Davis, whose wife is Jewish, added his apprehension that Cawthorn’s controversial Instagram post — featuring a series of photos at the Eagle’s Nest, Hitler’s mountain chalet — was more than just a social media blunder.
Cawthorn has been accused of nodding to white nationalists. His real estate company, for instance, is named SPQR Holdings, after an acronym from the Roman Republic that has been appropriated by white supremacists, and until recently, he followed 88 people on Twitter, a number that is code for “Heil Hitler.”
For Davis, such names and symbols are more than just a coincidence. “If it was one thing or maybe two, you could kind of say, well, it’s just a fluke,” Davis said of Cawthorn. “But there are just too many pieces of the puzzle that paint a pretty clear picture that, you know, if he’s not one, he’s certainly quite cozy with white nationalist sentiments.”
Esther Manheimer, Asheville’s mayor, agreed with Davis’s assessment. “I think the concern is that at worst Cawthorn is antisemitic, at best he’s terribly uninformed about how his public messaging is perceived as antisemitic,” Manheimer, a member of Asheville’s Beth HaTephila synagogue, told JI, adding that Davis “has broad support in Asheville including the Jewish community.”
“Recent revelations about Madison Cawthorn only bring a sense of urgency to that support,” Manheimer said. “It is maddening to think that voters in NC-11 could consider electing an antisemitic representative to Congress.”

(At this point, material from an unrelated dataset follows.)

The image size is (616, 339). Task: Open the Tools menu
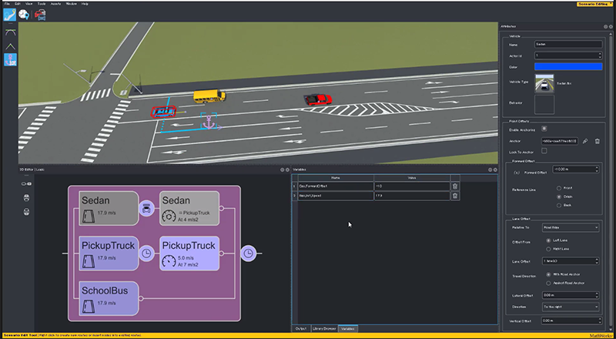(x=41, y=4)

In a recent extensive interview with JI, Cawthorn denied accusations that he is antisemitic or that he holds white nationalist sentiments.
***
Davis is aware that his opponent has an edge in the traditionally conservative district, and he has made an effort to put forward policy proposals that place him squarely in the political center.
He has refrained from committing to the Green New Deal as well as a ban on assault weapons, stances that have cost him endorsements from progressive groups, he said. “If you look at the positions that I’ve taken on issues, I’ve tried to be sensible,” said Davis, who has made broadband infrastructure a central part of his campaign. “Trying to address those kinds of issues really isn’t a partisan issue.”
Still, Davis doesn’t hesitate to call out the president for what he views as a litany of indiscretions, particularly on the international stage.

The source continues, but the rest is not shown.